Senja sudah turun ketika Sheana membuka pintu rumah yang selama ini ia huni bersama Dirga. Tak ada langkah tergesa. Tak ada suara pintu dibanting. Hanya embusan angin yang menyambut, mengibaskan helai-helai rambutnya yang sebagian menutupi mata.
Dirga sedang duduk di ruang tengah, masih dengan kemeja kantor yang sedikit kusut. Ia menoleh perlahan ketika mendengar suara pintu. Tatapan mereka bertemu. Hening. Lama.
Sheana menutup pintu dengan pelan dan melangkah masuk. Matanya sembab, namun sorotnya tak lagi kacau. Ada ketenangan yang aneh, semacam keteguhan setelah badai besar meluluhlantakkan segalanya. Sunyi menghiasi ruang yang penuh dengan kesesakan dalam dada pasangan itu.
Tak lama, mereka duduk berseberangan di ruang keluarga. Hanya sebuah meja yang jadi penghalang jarak.
"Aku pulang... bukan untuk tinggal," ucap Sheana, suaranya serak namun jernih.
Dirga tak menjawab. Ia hanya menatap Sheana dengan mata yang mulai berkaca.

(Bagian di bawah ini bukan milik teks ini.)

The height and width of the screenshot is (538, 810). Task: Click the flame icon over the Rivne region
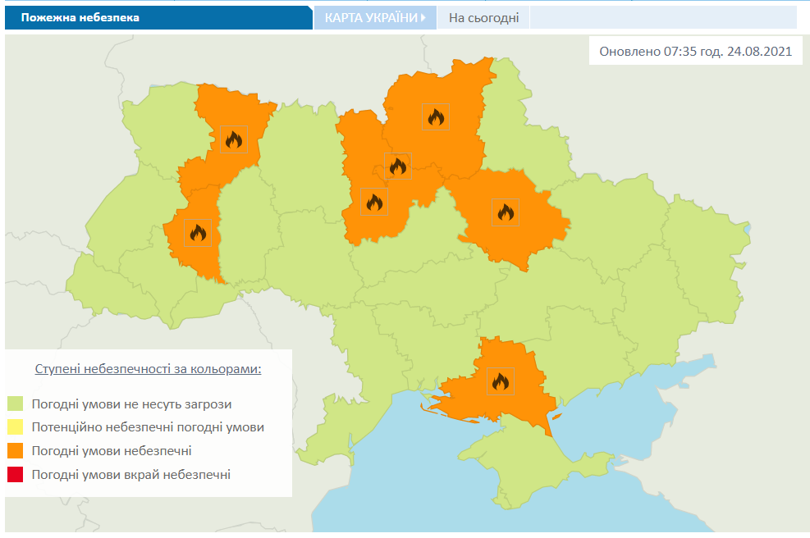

"Aku udah mikir lama, Ga... dan aku rasa kita berdua udah tau arah pernikahan ini dari dulu." Sheana menarik napas, mencoba tersenyum, meski gagal. "Aku mau kita berpisah. Secara baik-baik."
Air mata jatuh tanpa bisa dicegah dari mata Dirga. Ia mengangguk pelan, seolah sudah tahu ini akan datang. Tapi tetap saja, saat ia melihat Sheana di hadapannya, menyampaikan kata-kata itu... hatinya seperti diremas.
"Aku yang salah, Na," gumam Dirga. "Aku biarin kamu sendiri selama ini. Aku biarin kamu hidup kayak tamu di rumahnya sendiri."
Sheana menggeleng. "Aku nggak datang buat nyalahin siapa-siapa. Justru aku mau bilang terima kasih. Karena kamu pernah nyelametin hidupku dulu. Karena kamu nikahin aku waktu keluargaku membutuhkan bantuan. Karena kamu... pernah jadi rumah buat aku."
Tangis Dirga makin deras, namun tak ada suara. Ia menunduk, bahunya berguncang pelan.
"Selamat ya, Na," lirih Dirga. "Setelah berpisah dariku, kamu bisa hidup bahagia sama Ellan. Kamu pasti akan datangi dia, kan?"
Sheana tertawa pelan. Pahit. Suaranya gemetar.
"Kamu pikir aku minta cerai karena mau nikah lagi? Karena mau melanjutkan hubungan aku sama Ellan?"
Sheana menatap Dirga dengan mata yang penuh luka. "Buat kamu aja aku nggak pantes, Ga. Apalagi buat Ellan. Dia sama kayak kamu, anak tunggal. Calon pewaris yang diharapkan punya penerus. Dia masih muda. Kasihan kalau hidupnya sia-sia dengan memilih perempuan tanpa rahim kayak aku."
Ia menarik napas berat. "Dia... bisa dapat perempuan muda yang setara dan memberi dia segalanya. Bukan dengan aku yang udah nggak punya apa-apa lagi selain diriku sendiri.”